|
Cave
Sweet Cave
I’m
sitting in a cave in an isolated desert canyon in southeastern
Utah. This cave has been a transient vacation home for my
19-year-old son, Noah, and I during the last five days. It
has given us shelter and served as a base camp from which
we hiked to other nearby canyons. To get here, we hiked in
over eight miles of challenging trails, our backpacks heavy
with 10 days worth of supplies and equipment. We keep our
cave life very simple since we’ve had to carry in everything
we need.
The rock of our shelter is sandstone, eroded and shaped by
the flushing rush of water from the mesa above during times
of heavy rain and flash floods. The force of water rushing
against large rocks nearby deposited a mound of fine sand
that gives the cave’s floor a beachlike quality. The sand
is soft and readily molds to one’s body. This sand was once
canyon wall.
The canyon’s walls are more than 300 feet high, with their
form and color changing with the light and shadows of the
passing day. They are made up of horizontal strata of different
kinds of sandstone that vary in their hues and vulnerability
to erosive forces. Our cave was carved from one of the softer
strata of sandstone. The entrance faces south, and is about
25 feet high, sloping back under the canyon wall to cover
an area about 30 feet deep and 80 feet wide.
A large cottonwood tree helps camouflage the cave, one thick
branch stretching out a good 30 feet across its opening. A
slight hump in the branch provides a convenient spot to duck
under to enter the cave, which is further obscured by a living
screen of tall sagebrush and young juniper trees. A single
plant with three stems, each with a few long yellow blossoms,
attracts a hummingbird that includes it as a regular nectar
stop.
The high path of the late spring sun brings little direct
sunlight into our cave, providing daylong shade. The light
color of the stone and sand and the cave’s broad opening provide
a well-lighted daytime space. A single candle provides sufficient
evening light. The sand in the back of the cave remains so
cool that we bury our water bags in it to keep them cold.
Water is available about a tenth of a mile up the canyon via
a path through the rocky wash and its crop of young willow
trees, reeds and tamarisk. The wash shortly gives way to open
rock that then rises like steps, protecting shallow pools
heated by the sun and alive with algae and tadpoles that power
themselves with soon-to-be-lost tails. Further up the canyon,
hefty boulders surround a pool of fresh water that dribbles
in from some unseen point under one of the large rocks.
The pool is an oasis where large green frogs bask in the sun,
snagging flies with quick tongues while iridescent blue dragonflies
patrol overhead, and cattails and reeds rise to the sky. We
collect water using a hand-operated pump and filter. It takes
a while to fill our water bags. As we pump on, the frogs settle
down, swim to shore and sit down next to us without fear.
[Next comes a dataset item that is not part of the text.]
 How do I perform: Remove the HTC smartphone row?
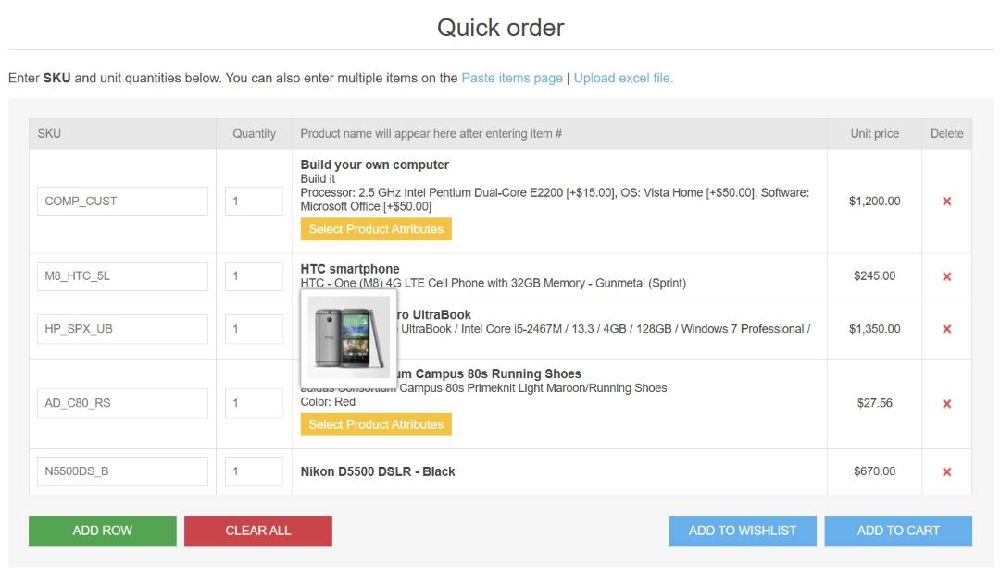(946, 276)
Perhaps we attract bugs. When night arrives at the spring,
an amphibian chorus erupts with at least four species of the
critters composing strange vocal riffs and harmonics to accompany
their water-based fertility rites. The desert nightlife also
brings out bats who swoop down and take quick sips of water
on the fly, snatch insects from the air and pass within inches
of us on silent wings.
On the other side of the large rocks that form the western
border of our cave is a much larger extension of the erosion
that created our temporary stone home. Protected from the
rush of water by a fall of stones long ago, the cave next
door served as shelter and sacred space for the early people
who harvested the nutritional riches of this desert thousands
of years ago. These people lived between 6000 and 1500 B.C.
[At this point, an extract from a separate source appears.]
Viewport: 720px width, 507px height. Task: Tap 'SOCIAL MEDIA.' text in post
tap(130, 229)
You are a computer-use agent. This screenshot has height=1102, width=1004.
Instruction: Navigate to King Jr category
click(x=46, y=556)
(known by archaeologists as the Archaic Period), ate a diet
of hunted and gathered foods, built simple shelters and knew
how to paint.
On a large panel of stone about 50 feet above the current
floor, hundreds of paintings, mainly in red and black, were
left by these early people. Painted with hues made from the
reds of the iron-rich earth and the blacks of charcoal and
algae, these pictographs have been protected by the inaccessibility
of their high span of stone. Some researchers believe these
paintings helped make the site a sacred ceremonial center
for later peoples who lived in the area.
Lower down on the walls can be found paintings of large human
figures in red, white and yellow, left by a later people known
as Basketmakers because of their fine basket work. The Basketmakers
began cultivating corn and other crops, left behind many red
handprints on the stone and at least a few elaborate burials
where the interred had baskets placed over their heads and
were wrapped in turkey feather blankets. These were ancestors
of today’s Pueblo Indians. At the eastern end of this archaeological
site, a small green mask looks down from an isolated spot
high on the sandstone where it was painted. It looks as if
it’s smiling upon us.
As we break camp in the early morning light, the moon still
bright above the sandstone walls, we pause to thank the cave
for its hospitality and the canyon for its rich teachings
about desert life. We arrange our camp stones in a circle
and look up to the green mask one last time and thank those
who walked these trails long ago. We have learned much about
the desert, the peoples who once lived here and about ourselves,
providing a most excellent vacation adventure.